◆ Work instructions
The whole answer is the data below, retyped exactly.

-------------------------

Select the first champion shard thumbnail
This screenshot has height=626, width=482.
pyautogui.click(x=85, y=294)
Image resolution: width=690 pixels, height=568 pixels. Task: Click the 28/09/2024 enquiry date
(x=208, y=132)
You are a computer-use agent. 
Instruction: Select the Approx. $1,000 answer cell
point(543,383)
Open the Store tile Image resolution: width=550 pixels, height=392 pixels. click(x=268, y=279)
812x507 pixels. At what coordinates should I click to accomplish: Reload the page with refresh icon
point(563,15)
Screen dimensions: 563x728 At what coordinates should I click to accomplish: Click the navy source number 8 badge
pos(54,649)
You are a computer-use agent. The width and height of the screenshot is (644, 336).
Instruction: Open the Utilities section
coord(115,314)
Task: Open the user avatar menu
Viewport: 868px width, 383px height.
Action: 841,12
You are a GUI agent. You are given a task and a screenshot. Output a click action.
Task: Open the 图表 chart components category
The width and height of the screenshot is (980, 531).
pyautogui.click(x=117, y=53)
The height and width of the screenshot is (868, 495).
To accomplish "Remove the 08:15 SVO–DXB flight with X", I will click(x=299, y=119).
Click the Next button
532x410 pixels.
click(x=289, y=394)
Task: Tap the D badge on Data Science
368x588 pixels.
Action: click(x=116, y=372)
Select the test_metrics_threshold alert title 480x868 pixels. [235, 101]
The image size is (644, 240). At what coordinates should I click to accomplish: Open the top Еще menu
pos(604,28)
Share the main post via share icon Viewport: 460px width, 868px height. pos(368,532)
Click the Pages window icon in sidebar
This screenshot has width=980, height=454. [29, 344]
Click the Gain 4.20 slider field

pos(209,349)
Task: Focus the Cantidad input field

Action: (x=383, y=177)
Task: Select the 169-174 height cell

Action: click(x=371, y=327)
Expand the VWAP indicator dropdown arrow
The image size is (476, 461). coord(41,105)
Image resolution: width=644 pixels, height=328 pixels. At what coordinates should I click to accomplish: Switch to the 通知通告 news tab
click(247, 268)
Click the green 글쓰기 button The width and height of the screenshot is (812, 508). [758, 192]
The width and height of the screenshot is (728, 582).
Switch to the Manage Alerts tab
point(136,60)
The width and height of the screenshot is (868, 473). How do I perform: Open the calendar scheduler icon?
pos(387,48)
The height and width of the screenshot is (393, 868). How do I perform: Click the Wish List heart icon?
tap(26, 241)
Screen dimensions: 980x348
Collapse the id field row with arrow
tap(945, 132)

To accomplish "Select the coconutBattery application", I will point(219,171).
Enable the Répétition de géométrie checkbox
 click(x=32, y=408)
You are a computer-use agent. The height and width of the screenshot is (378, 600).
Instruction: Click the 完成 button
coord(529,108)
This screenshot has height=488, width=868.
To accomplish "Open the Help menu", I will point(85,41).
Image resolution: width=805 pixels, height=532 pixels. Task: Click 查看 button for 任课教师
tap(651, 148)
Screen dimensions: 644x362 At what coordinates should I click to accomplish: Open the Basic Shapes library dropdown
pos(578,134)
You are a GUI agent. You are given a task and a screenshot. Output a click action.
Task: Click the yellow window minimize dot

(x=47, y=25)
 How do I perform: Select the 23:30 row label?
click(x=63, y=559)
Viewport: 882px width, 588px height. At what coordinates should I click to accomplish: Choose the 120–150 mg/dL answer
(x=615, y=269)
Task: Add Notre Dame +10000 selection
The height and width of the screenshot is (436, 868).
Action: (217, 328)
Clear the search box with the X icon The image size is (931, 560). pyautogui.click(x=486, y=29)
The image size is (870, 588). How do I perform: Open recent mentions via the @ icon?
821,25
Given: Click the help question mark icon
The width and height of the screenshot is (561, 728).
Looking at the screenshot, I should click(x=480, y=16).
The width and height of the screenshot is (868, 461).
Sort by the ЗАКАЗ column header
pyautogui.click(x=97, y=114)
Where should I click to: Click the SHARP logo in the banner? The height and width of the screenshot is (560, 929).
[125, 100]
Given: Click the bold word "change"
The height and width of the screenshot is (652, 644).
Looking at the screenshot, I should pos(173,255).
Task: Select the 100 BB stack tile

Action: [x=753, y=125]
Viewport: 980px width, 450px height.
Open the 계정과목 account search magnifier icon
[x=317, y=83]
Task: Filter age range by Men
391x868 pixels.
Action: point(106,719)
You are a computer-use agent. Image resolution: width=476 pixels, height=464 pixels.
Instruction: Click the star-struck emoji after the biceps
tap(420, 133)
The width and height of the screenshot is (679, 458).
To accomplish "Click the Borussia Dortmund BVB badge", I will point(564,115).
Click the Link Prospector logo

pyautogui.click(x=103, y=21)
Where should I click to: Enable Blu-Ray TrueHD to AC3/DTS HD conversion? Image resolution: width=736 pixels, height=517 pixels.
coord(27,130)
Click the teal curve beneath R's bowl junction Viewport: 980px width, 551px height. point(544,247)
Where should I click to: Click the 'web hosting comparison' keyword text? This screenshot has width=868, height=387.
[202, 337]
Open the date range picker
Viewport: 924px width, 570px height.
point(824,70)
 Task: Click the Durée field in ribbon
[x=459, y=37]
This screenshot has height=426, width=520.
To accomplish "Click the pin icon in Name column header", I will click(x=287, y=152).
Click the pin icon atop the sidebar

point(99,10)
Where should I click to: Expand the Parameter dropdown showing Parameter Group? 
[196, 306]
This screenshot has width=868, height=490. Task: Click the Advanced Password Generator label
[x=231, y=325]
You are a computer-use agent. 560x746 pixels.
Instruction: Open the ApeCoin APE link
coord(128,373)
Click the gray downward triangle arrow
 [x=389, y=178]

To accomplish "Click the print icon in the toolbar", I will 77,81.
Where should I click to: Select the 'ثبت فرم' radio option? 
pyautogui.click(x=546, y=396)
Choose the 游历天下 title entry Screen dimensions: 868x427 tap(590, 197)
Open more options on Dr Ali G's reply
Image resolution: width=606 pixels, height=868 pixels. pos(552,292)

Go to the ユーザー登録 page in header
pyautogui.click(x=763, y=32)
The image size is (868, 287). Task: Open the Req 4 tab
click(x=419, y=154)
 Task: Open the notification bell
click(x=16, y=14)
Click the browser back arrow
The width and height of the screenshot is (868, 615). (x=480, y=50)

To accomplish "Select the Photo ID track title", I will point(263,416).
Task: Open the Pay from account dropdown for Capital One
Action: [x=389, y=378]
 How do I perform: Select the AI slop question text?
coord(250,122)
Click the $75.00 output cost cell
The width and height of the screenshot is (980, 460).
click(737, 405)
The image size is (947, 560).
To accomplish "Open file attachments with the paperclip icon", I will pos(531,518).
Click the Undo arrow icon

-------------------------

◆ Result
Select the first champion shard thumbnail
This screenshot has height=626, width=482.
pyautogui.click(x=85, y=294)
Image resolution: width=690 pixels, height=568 pixels. Task: Click the 28/09/2024 enquiry date
(x=208, y=132)
You are a computer-use agent. 
Instruction: Select the Approx. $1,000 answer cell
point(543,383)
Open the Store tile Image resolution: width=550 pixels, height=392 pixels. click(x=268, y=279)
812x507 pixels. At what coordinates should I click to accomplish: Reload the page with refresh icon
point(563,15)
Screen dimensions: 563x728 At what coordinates should I click to accomplish: Click the navy source number 8 badge
pos(54,649)
You are a computer-use agent. The width and height of the screenshot is (644, 336).
Instruction: Open the Utilities section
coord(115,314)
Task: Open the user avatar menu
Viewport: 868px width, 383px height.
Action: 841,12
You are a GUI agent. You are given a task and a screenshot. Output a click action.
Task: Open the 图表 chart components category
The width and height of the screenshot is (980, 531).
pyautogui.click(x=117, y=53)
The height and width of the screenshot is (868, 495).
To accomplish "Remove the 08:15 SVO–DXB flight with X", I will click(x=299, y=119).
Click the Next button
532x410 pixels.
click(x=289, y=394)
Task: Tap the D badge on Data Science
368x588 pixels.
Action: click(x=116, y=372)
Select the test_metrics_threshold alert title 480x868 pixels. [235, 101]
The image size is (644, 240). At what coordinates should I click to accomplish: Open the top Еще menu
pos(604,28)
Share the main post via share icon Viewport: 460px width, 868px height. pos(368,532)
Click the Pages window icon in sidebar
This screenshot has width=980, height=454. [29, 344]
Click the Gain 4.20 slider field

pos(209,349)
Task: Focus the Cantidad input field

Action: (x=383, y=177)
Task: Select the 169-174 height cell

Action: click(x=371, y=327)
Expand the VWAP indicator dropdown arrow
The image size is (476, 461). coord(41,105)
Image resolution: width=644 pixels, height=328 pixels. At what coordinates should I click to accomplish: Switch to the 通知通告 news tab
click(247, 268)
Click the green 글쓰기 button The width and height of the screenshot is (812, 508). [758, 192]
The width and height of the screenshot is (728, 582).
Switch to the Manage Alerts tab
point(136,60)
The width and height of the screenshot is (868, 473). How do I perform: Open the calendar scheduler icon?
pos(387,48)
The height and width of the screenshot is (393, 868). How do I perform: Click the Wish List heart icon?
tap(26, 241)
Screen dimensions: 980x348
Collapse the id field row with arrow
tap(945, 132)

To accomplish "Select the coconutBattery application", I will point(219,171).
Enable the Répétition de géométrie checkbox
 click(x=32, y=408)
You are a computer-use agent. The height and width of the screenshot is (378, 600).
Instruction: Click the 完成 button
coord(529,108)
This screenshot has height=488, width=868.
To accomplish "Open the Help menu", I will point(85,41).
Image resolution: width=805 pixels, height=532 pixels. Task: Click 查看 button for 任课教师
tap(651, 148)
Screen dimensions: 644x362 At what coordinates should I click to accomplish: Open the Basic Shapes library dropdown
pos(578,134)
You are a GUI agent. You are given a task and a screenshot. Output a click action.
Task: Click the yellow window minimize dot

(x=47, y=25)
 How do I perform: Select the 23:30 row label?
click(x=63, y=559)
Viewport: 882px width, 588px height. At what coordinates should I click to accomplish: Choose the 120–150 mg/dL answer
(x=615, y=269)
Task: Add Notre Dame +10000 selection
The height and width of the screenshot is (436, 868).
Action: (217, 328)
Clear the search box with the X icon The image size is (931, 560). pyautogui.click(x=486, y=29)
The image size is (870, 588). How do I perform: Open recent mentions via the @ icon?
821,25
Given: Click the help question mark icon
The width and height of the screenshot is (561, 728).
Looking at the screenshot, I should click(x=480, y=16).
The width and height of the screenshot is (868, 461).
Sort by the ЗАКАЗ column header
pyautogui.click(x=97, y=114)
Where should I click to: Click the SHARP logo in the banner? The height and width of the screenshot is (560, 929).
[125, 100]
Given: Click the bold word "change"
The height and width of the screenshot is (652, 644).
Looking at the screenshot, I should pos(173,255).
Task: Select the 100 BB stack tile

Action: [x=753, y=125]
Viewport: 980px width, 450px height.
Open the 계정과목 account search magnifier icon
[x=317, y=83]
Task: Filter age range by Men
391x868 pixels.
Action: point(106,719)
You are a computer-use agent. Image resolution: width=476 pixels, height=464 pixels.
Instruction: Click the star-struck emoji after the biceps
tap(420, 133)
The width and height of the screenshot is (679, 458).
To accomplish "Click the Borussia Dortmund BVB badge", I will point(564,115).
Click the Link Prospector logo

pyautogui.click(x=103, y=21)
Where should I click to: Enable Blu-Ray TrueHD to AC3/DTS HD conversion? Image resolution: width=736 pixels, height=517 pixels.
coord(27,130)
Click the teal curve beneath R's bowl junction Viewport: 980px width, 551px height. point(544,247)
Where should I click to: Click the 'web hosting comparison' keyword text? This screenshot has width=868, height=387.
[202, 337]
Open the date range picker
Viewport: 924px width, 570px height.
point(824,70)
 Task: Click the Durée field in ribbon
[x=459, y=37]
This screenshot has height=426, width=520.
To accomplish "Click the pin icon in Name column header", I will click(x=287, y=152).
Click the pin icon atop the sidebar

point(99,10)
Where should I click to: Expand the Parameter dropdown showing Parameter Group? 
[196, 306]
This screenshot has width=868, height=490. Task: Click the Advanced Password Generator label
[x=231, y=325]
You are a computer-use agent. 560x746 pixels.
Instruction: Open the ApeCoin APE link
coord(128,373)
Click the gray downward triangle arrow
 [x=389, y=178]

To accomplish "Click the print icon in the toolbar", I will 77,81.
Where should I click to: Select the 'ثبت فرم' radio option? 
pyautogui.click(x=546, y=396)
Choose the 游历天下 title entry Screen dimensions: 868x427 tap(590, 197)
Open more options on Dr Ali G's reply
Image resolution: width=606 pixels, height=868 pixels. pos(552,292)

Go to the ユーザー登録 page in header
pyautogui.click(x=763, y=32)
The image size is (868, 287). Task: Open the Req 4 tab
click(x=419, y=154)
 Task: Open the notification bell
click(x=16, y=14)
Click the browser back arrow
The width and height of the screenshot is (868, 615). (x=480, y=50)

To accomplish "Select the Photo ID track title", I will point(263,416).
Task: Open the Pay from account dropdown for Capital One
Action: [x=389, y=378]
 How do I perform: Select the AI slop question text?
coord(250,122)
Click the $75.00 output cost cell
The width and height of the screenshot is (980, 460).
click(737, 405)
The image size is (947, 560).
To accomplish "Open file attachments with the paperclip icon", I will pos(531,518).
Click the Undo arrow icon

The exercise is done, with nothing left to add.